Os cartistas (que assim já podem ser denominados os liberaes moderados) defendiam-se com effeito bem da imputação de um attentado apontando para o proveito que para elles residia na preservação da pessoa real, contra a qual eram impotentes comparativamente os constitucionaes democraticos de 1820, perseguidos, foragidos ou exhaustos de meios e que aliás nunca tinham votado odio ao Rei. Só os absolutistas ferrenhos, amigos da Rainha e do infante, lucrariam, diziam os seus contrarios, com o regicidio, o qual se assegurava estar previsto ou annunciado em cartas, restando ainda saber se estas eram veridicas ou apocriphas.

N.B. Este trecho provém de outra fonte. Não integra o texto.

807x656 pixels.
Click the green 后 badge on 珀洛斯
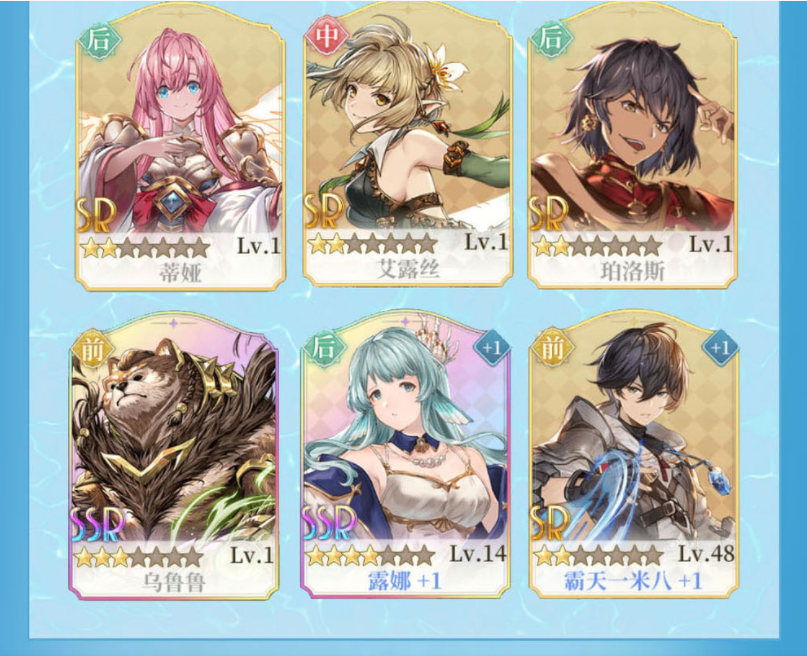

Tambem não se pode jurar serem mais do que coincidencias, posto que estranhas, a morte repentina do cirurgião Aguiar, valido real, victima, segundo uns, de um suicidio commettido pelo remorso do seu acto ou pela desesperação da perda do seu bemfeitor, sacrificado, segundo outros, pelos cumplices « para maior firmeza do fatal segredo»; o fallecimento, igualmente subito, do medico barão de Alvaiazere, que se atrevera a fallar em veneno e assim encontrava n'outro veneno o castigo da sua indiscreção, e outro obito anterior, o do cosinheiro do Paço, Caetano, que, convidado, se não teria prestado ao nefando crime[1].

Tudo isto dá que pensar e era de natureza a ser facilmente explorado. Por outro lado é verdade que os moderados deviam sympathizar com Dom Pedro, o qual se apregoava mação, vindicava a memoria de Gomes Freire e aconselhava ao pai que outorgasse uma Constituição. Não podia o Imperador inspirar confiança, quer aos democratas das Côrtes, a quem qualificara de infames despotas, quer aos reaccionarios contra as Côrtes, pois que condemnara os desatinos do irmão.

  1. Revista Historica de Portugal desde a morte de D. João VI até o fallecimento do Imperador D. Pedro. 2.ª ed., Porto 1816.